** WHAT YOU NEED TO DO **
Only lines containing the string "computer" belong in the answer; copy all of them from the entries.

** MATERIAL FOR THIS TASK **
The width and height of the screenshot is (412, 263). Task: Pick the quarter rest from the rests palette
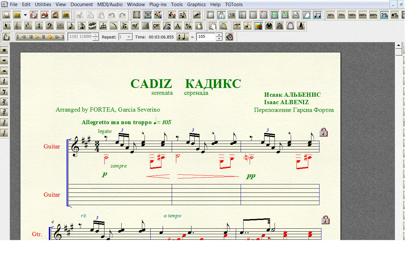tap(4, 81)
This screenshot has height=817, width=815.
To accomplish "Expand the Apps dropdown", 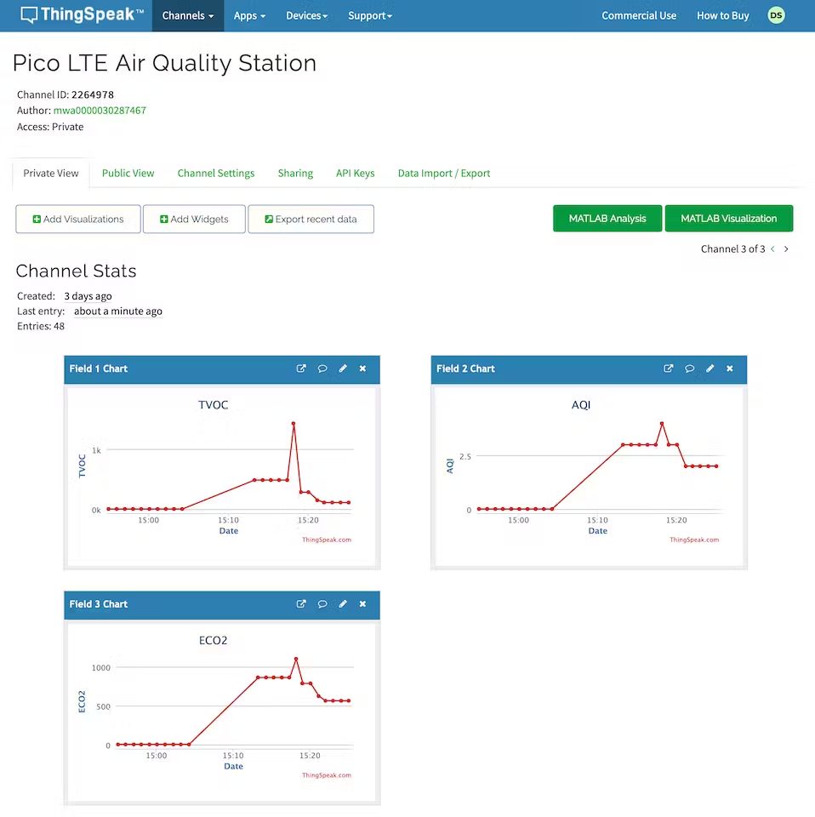I will pyautogui.click(x=248, y=15).
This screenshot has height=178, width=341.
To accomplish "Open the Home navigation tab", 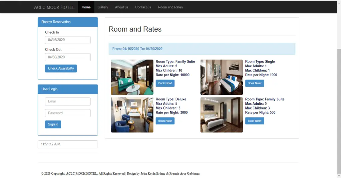I will tap(86, 7).
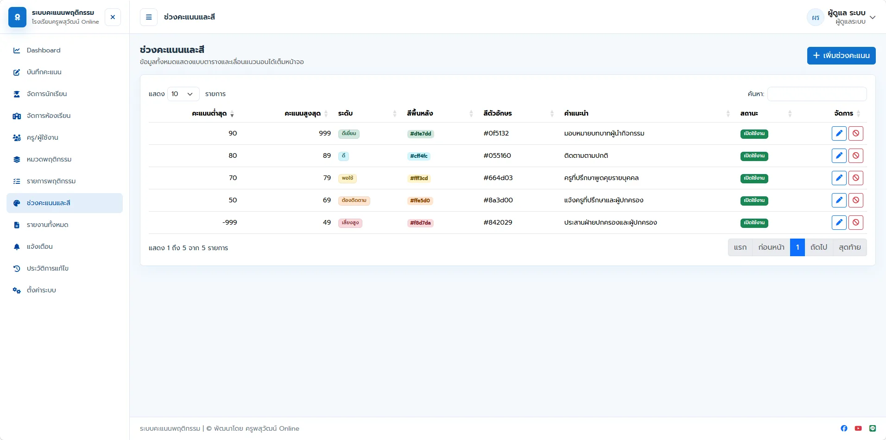Toggle sort order on ระดับ column header

367,113
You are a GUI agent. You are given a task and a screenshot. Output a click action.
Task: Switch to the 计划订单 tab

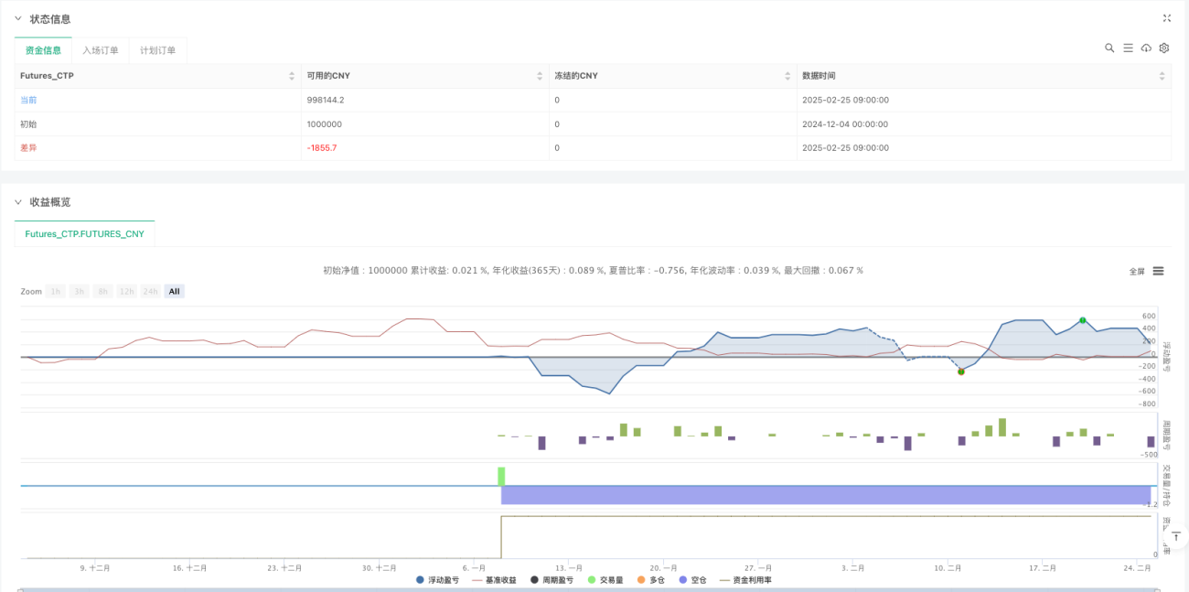[158, 50]
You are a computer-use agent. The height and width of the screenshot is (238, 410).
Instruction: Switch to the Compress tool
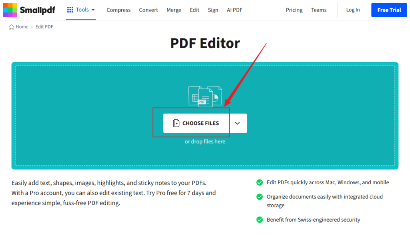point(119,10)
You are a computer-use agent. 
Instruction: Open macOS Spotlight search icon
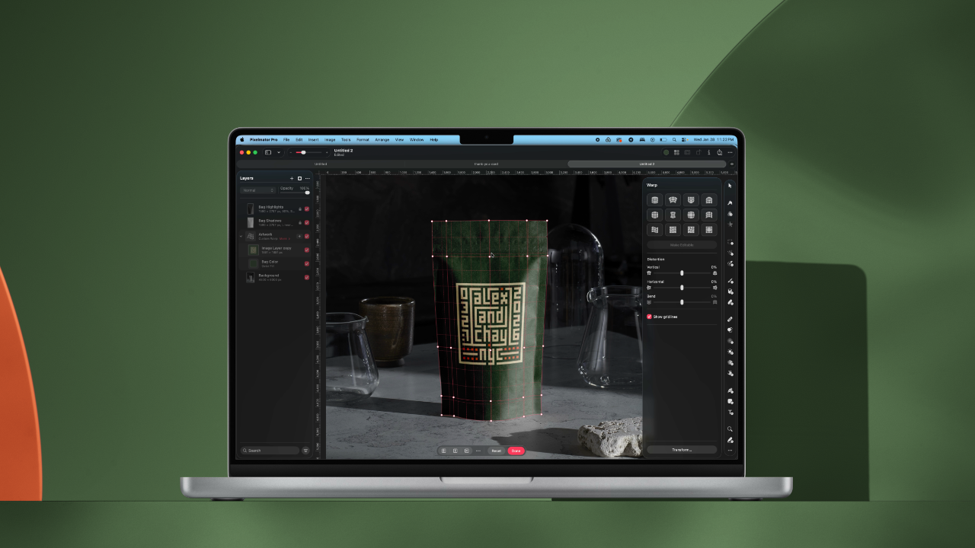tap(674, 140)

** EXPECTED ANSWER **
You are a computer-use agent. The height and width of the screenshot is (238, 410).
You are a computer-use agent. 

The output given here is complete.